В городах юга любой европейский язык слышался так же часто, как и туземный, и это облегчало Тарту его путешествие. Среди обилия наречий и акцентов его собственный акцент не обращал на себя внимания. Но ему надо было быть очень осторожным, чтобы кто-нибудь из охраны не заинтересовался им всерьез.

Тарт разыскал жилище Магады, увидел его самого. Это был высокий сгорбленный, запущенный человек, с черноседыми волосами и полунегрским лицом. Он жил убого, среди паутины и старых бумаг, но, уходя, принимал меры, чтобы никто не проник в его жилище. Уходил же он часто, много и без цели ходил по улицам, подолгу сидел в кабаках, откуда к ночи выходил шатаясь. Ночью в его жилище было темно: он спал. Оставалось непонятным: когда же он работает и работает ли вообще? Тарт не раз приходил в сомнение: точно ли этот печальный старик, за которым он терпеливо скитается, есть тот самый Магада, когда-то своими формулами усмирявший пушки?

Магада был безденежен. В кабаках его грошовой наличности хватало лишь на первые стаканы. Дальнейшие стаканы наливались соседями, и Магада без колебаний принимал, привыкнув пить на чужой счет. Люди, которые поили его, моряки и случайные гуляки, не имели понятия, в чей стакан они льют вино, ими двигало хорошее настроение и жалость к угрюмому старику, а Магада принимал стакан благосклонно, не желая огорчать их отказом, с усмешкой переодетого богача, которого чужая милостыня трогает и забавляет.
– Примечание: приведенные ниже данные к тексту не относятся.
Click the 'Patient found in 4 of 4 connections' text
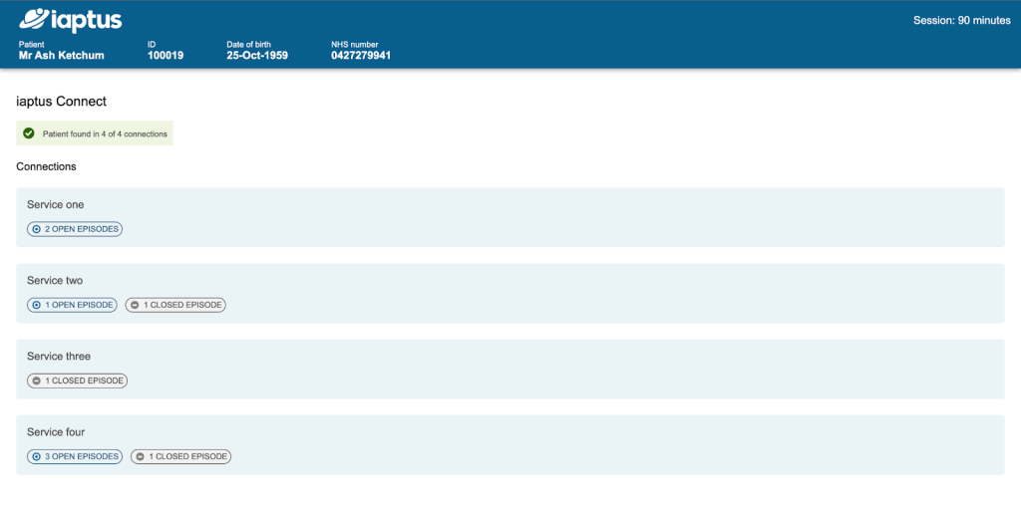The height and width of the screenshot is (513, 1021). tap(105, 133)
На второй день Тарт устроил Магаде экзамен. Он подсунул ему газету с последними сообщениями о колесе. В газетах, в особом квадрате несколько раз в день отмечалось положение колеса: долгота и широта, через которые оно проходило и которым оно угрожало.

Этот квадрат менял положение в газете, занимая все более видное место по мере приближения колеса. Сейчас он находился в правом углу на первой странице: колесо было в Америке, за много тысяч верст, но оно переходило на 32° северной широты и на этой широте должно было пересечь Сицилию. По предварительным вычислениям его зона проходила в нескольких километрах к югу от Палермо.

Сам Тарт в газетах прежде всего искал черный квадрат, как и многие другие читатели, — и если б Магада также начал с квадрата, это еще не значило бы, что у него есть особые причины интересоваться им. Тарт ожидал от него большего: волнения, авторской жадности, какого-нибудь невольного жеста, которым выдают себя преступники.

Магада разочаровал его. Он прочел квадрат без скуки, но и без волнения. Он не мог миновать его, потому что он первым попался ему на глаза, но затем он, не читая, перевернул страницу и перешел сразу в конец газеты. Там был какой-то отдел, который интересовал его больше, чем черный квадрат, и именно здесь он обнаружил и волнение, и торопливость, и разочарование, ибо, по-видимому, не нашел там того, что искал. Он несколько раз, не доверяя себе, просмотрел столбцы. Затем он достал бумагу и карандаш и начал писать.